Return the lines of the listing below exactly as they appear, starting at the line containing "Task: View the Work in progress tickets" and ending at the line containing "Click the red X", both included.

Element and text position data:
........
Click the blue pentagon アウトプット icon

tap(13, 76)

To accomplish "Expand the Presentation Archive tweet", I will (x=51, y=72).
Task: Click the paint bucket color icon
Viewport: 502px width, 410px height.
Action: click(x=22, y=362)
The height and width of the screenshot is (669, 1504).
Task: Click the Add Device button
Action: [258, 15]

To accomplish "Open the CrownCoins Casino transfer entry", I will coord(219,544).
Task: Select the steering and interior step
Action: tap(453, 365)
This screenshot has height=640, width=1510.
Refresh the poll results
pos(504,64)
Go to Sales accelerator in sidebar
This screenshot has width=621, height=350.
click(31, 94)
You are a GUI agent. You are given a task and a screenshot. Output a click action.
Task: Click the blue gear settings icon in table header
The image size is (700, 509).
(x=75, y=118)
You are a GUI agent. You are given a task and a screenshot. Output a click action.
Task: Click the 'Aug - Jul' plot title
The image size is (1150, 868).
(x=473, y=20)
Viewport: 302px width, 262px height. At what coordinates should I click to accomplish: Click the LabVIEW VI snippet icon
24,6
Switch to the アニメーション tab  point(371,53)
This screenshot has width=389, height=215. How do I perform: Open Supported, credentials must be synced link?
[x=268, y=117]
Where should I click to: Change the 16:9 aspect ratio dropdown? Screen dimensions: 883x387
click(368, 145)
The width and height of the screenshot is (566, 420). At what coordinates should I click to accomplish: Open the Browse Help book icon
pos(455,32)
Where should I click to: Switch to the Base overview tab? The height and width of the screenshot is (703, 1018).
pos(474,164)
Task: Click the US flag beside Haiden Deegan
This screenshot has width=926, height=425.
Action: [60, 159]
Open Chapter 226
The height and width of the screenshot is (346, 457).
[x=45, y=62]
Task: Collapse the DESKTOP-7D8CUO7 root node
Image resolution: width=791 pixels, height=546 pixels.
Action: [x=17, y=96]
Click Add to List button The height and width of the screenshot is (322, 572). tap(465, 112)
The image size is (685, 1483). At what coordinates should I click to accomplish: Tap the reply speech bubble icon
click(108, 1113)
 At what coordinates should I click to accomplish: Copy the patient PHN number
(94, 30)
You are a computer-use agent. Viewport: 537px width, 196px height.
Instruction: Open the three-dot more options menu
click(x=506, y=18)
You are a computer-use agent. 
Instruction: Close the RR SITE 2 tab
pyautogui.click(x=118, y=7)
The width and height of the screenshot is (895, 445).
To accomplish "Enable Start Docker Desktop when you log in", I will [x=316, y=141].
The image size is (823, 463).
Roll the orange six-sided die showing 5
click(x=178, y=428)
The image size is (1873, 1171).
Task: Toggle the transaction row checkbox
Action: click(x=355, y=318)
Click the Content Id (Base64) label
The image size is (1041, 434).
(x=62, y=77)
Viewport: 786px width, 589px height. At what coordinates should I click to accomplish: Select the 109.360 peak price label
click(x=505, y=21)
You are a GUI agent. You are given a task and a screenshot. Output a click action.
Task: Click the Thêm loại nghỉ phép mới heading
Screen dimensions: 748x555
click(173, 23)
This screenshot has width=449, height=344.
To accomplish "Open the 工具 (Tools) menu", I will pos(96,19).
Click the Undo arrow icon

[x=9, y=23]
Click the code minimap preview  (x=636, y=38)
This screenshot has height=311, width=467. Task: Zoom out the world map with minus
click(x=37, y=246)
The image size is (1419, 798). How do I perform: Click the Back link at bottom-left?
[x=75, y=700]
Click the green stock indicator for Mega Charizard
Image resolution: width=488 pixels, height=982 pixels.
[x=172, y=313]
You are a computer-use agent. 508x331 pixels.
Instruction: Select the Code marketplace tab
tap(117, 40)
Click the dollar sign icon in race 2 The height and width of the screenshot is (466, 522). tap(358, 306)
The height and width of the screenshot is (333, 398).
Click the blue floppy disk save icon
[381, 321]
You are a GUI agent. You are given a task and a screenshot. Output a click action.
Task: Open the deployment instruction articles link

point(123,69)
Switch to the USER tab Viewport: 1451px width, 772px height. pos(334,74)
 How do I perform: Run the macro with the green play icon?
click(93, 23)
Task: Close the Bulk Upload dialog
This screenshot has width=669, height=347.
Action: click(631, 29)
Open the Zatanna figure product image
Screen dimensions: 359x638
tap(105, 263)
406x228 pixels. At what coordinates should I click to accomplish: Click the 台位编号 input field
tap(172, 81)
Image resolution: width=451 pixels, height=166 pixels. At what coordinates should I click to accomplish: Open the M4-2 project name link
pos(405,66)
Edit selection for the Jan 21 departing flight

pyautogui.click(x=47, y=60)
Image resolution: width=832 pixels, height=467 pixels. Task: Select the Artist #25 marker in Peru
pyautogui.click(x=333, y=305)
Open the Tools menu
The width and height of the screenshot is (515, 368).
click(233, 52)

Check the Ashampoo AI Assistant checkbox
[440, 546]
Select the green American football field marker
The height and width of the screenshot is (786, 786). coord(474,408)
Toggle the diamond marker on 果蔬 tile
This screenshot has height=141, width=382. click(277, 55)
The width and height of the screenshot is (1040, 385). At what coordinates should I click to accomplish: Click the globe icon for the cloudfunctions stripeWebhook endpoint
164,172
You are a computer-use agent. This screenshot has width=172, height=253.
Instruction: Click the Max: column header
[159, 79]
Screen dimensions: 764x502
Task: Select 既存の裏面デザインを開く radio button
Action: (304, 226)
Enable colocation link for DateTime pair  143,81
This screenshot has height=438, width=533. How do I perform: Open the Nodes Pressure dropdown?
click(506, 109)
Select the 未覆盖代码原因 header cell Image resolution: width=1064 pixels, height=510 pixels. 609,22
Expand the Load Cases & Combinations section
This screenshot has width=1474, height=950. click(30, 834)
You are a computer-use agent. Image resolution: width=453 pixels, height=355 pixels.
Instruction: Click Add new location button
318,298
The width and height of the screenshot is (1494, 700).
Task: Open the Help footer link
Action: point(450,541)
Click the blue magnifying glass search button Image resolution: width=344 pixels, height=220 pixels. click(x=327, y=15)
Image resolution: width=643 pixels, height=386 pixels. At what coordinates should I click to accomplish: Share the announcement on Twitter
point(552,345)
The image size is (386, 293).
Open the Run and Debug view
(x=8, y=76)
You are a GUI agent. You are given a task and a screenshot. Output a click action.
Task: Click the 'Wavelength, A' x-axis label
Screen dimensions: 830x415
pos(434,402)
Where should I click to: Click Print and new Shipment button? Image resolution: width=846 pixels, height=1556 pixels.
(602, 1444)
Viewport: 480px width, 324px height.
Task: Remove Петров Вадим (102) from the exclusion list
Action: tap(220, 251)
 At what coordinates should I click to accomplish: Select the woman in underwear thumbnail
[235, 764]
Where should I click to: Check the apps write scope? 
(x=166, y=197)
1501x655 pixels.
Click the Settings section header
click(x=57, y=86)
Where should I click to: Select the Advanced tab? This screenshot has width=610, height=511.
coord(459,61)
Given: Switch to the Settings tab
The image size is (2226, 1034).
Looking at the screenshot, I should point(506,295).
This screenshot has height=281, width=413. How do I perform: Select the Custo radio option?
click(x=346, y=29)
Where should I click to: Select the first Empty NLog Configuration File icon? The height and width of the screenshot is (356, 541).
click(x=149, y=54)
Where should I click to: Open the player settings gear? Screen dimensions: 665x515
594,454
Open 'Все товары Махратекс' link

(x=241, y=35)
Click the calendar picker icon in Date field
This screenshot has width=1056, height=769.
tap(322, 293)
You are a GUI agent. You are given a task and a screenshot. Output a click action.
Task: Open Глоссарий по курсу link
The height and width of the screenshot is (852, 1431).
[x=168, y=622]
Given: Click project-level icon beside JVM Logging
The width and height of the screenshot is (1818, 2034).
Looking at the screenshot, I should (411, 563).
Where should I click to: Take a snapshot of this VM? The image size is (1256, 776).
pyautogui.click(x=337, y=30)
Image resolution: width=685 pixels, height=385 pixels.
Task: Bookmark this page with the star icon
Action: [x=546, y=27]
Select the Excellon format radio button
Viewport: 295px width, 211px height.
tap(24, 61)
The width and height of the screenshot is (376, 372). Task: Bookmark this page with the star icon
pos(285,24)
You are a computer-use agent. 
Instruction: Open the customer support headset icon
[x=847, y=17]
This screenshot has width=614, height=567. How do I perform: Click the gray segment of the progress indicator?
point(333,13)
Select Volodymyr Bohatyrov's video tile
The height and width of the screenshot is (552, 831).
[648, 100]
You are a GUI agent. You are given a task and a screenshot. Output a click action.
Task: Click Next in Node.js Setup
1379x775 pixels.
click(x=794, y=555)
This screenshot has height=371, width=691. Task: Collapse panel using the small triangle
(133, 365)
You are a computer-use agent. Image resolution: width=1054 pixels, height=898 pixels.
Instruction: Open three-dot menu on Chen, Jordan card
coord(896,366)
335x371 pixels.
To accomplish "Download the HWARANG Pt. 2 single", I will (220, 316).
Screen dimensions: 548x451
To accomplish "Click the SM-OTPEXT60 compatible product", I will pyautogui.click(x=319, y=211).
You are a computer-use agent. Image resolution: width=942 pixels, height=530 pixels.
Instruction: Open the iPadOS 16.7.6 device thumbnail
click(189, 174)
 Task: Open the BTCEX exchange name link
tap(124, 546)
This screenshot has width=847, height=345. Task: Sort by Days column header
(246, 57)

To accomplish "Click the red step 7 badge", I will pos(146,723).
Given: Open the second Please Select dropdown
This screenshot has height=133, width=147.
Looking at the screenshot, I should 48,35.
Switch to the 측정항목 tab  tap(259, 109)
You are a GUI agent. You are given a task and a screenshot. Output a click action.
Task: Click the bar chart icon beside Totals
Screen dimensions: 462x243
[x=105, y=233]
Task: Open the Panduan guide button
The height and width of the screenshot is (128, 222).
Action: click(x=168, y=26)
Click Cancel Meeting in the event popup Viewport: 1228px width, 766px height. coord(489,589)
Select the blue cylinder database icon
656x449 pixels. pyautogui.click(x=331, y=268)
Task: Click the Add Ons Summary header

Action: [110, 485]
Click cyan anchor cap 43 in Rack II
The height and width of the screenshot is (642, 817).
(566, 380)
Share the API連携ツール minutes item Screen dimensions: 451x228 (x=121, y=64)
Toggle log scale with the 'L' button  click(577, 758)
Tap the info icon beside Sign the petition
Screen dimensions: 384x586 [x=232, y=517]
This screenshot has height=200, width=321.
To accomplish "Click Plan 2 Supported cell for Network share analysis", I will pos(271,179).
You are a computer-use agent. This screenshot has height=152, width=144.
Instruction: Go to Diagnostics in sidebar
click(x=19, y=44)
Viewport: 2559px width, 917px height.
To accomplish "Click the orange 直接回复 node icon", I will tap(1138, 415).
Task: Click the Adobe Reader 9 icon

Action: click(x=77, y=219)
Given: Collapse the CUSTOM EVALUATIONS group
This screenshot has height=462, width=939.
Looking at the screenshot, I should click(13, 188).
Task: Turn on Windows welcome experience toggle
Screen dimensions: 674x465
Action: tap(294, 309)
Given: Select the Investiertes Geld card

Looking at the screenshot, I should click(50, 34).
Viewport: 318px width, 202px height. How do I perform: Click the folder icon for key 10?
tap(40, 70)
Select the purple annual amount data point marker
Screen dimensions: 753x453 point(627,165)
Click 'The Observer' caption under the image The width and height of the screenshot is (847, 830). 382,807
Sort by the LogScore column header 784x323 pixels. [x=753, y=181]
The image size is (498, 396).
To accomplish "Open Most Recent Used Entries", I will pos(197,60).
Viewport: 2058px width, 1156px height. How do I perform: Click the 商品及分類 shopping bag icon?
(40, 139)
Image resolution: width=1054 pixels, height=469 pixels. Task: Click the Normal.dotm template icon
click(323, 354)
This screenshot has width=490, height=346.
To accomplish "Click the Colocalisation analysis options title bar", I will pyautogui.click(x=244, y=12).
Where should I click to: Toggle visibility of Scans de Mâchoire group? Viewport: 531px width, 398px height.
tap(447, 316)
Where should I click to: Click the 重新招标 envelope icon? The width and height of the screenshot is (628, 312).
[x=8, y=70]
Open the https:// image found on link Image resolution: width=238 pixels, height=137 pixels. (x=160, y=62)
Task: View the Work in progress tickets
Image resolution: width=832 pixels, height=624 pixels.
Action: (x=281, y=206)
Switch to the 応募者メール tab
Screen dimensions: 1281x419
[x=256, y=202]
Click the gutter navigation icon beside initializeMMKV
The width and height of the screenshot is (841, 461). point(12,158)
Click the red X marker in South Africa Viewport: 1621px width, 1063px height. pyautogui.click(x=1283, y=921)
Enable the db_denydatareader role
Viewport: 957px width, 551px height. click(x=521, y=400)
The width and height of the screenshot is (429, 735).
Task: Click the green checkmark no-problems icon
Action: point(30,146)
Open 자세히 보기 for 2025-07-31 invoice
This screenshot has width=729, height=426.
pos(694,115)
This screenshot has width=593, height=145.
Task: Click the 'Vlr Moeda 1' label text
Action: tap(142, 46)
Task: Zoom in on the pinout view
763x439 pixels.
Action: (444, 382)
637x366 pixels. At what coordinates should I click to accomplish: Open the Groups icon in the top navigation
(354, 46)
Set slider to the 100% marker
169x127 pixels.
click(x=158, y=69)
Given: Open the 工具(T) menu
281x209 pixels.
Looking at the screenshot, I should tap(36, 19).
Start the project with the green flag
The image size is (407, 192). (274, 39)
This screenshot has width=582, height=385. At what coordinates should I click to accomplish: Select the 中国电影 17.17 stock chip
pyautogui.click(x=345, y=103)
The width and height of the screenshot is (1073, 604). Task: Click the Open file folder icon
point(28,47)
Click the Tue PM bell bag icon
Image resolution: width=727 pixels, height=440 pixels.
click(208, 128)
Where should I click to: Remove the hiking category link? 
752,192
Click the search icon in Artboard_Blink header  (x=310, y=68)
........
OUTPUT OF THE TASK:
Task: View the Work in progress tickets
Image resolution: width=832 pixels, height=624 pixels.
Action: (x=281, y=206)
Switch to the 応募者メール tab
Screen dimensions: 1281x419
[x=256, y=202]
Click the gutter navigation icon beside initializeMMKV
The width and height of the screenshot is (841, 461). point(12,158)
Click the red X marker in South Africa Viewport: 1621px width, 1063px height. pyautogui.click(x=1283, y=921)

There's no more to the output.